Diwali is the perfect occasion to make this delicious flaky, melt-in-the-mouth Shankarpali recipe. You can make them sweet or savory as you like. Here are sweet and savory versions of shankarpali. This crispy flour cookie is also a great tea-time snack
1.5 cups of all-purpose flour (maida)
1 cup rava - finer varieties (sooji or semolina)
1/3 cup raw sugar, if desired
Salt, if desired
3 to 4 tablespoons milk, or as needed
For fried shankarpali, use 2 tablespoons melted ghee or oil; for baked shankarpali, use 3 tablespoons melted ghee or oil
if deep frying, use more oil
Powder the sugar in a dry grinder and set aside.
Sieve the flour first with salt.
Sieve the powdered sugar last.
In a small pan, melt some ghee or warm the oil. Measure 2 tablespoons of melted ghee.
Mix the flour, semolina, sugar, and melted ghee together. Use a spoon to start.
Using your fingers, mix the fat into the flour mixture and make a breadcrumb-like consistency.
Whenever the mixture is gathered together, it should be able to hold itself together.Frying
Oil should be heated in a Kadai or pan for deep frying.
Roll each ball into a neat ball by dividing the dough into two or three equal portions. The dough should be kept covered with a kitchen napkin so that it does not dry out.
Roll the ball into a disc with a thickness of 5 to 7 millimeters. Use a knife to cut out diamond-shaped or square-shaped slices from the disc.
Put six to eight of these rolled shankarpali pieces into the Kadai or pan.
A bigger kadai or pan can be used to fry more.
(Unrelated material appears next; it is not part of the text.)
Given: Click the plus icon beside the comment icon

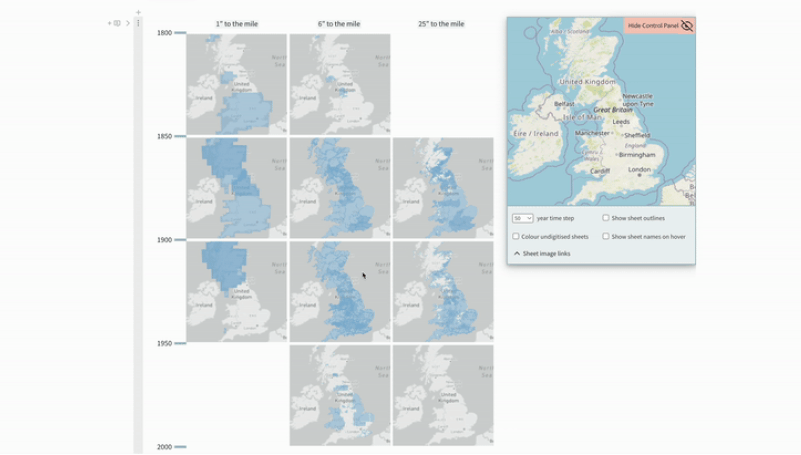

Turn the fried side over with a slotted spoon after the first side is golden. To ensure even cooking and a golden color, turn the pan a few times.
Put the fried shankarpali on paper napkins after removing with a slotted spoon. Keep frying the shankarpali in batches.
The other piece of dough should also be rolled in a similar fashion and cut into diamond shapes. They should also be fried in batches.
When cooled, store shankarpali in an air-tight container.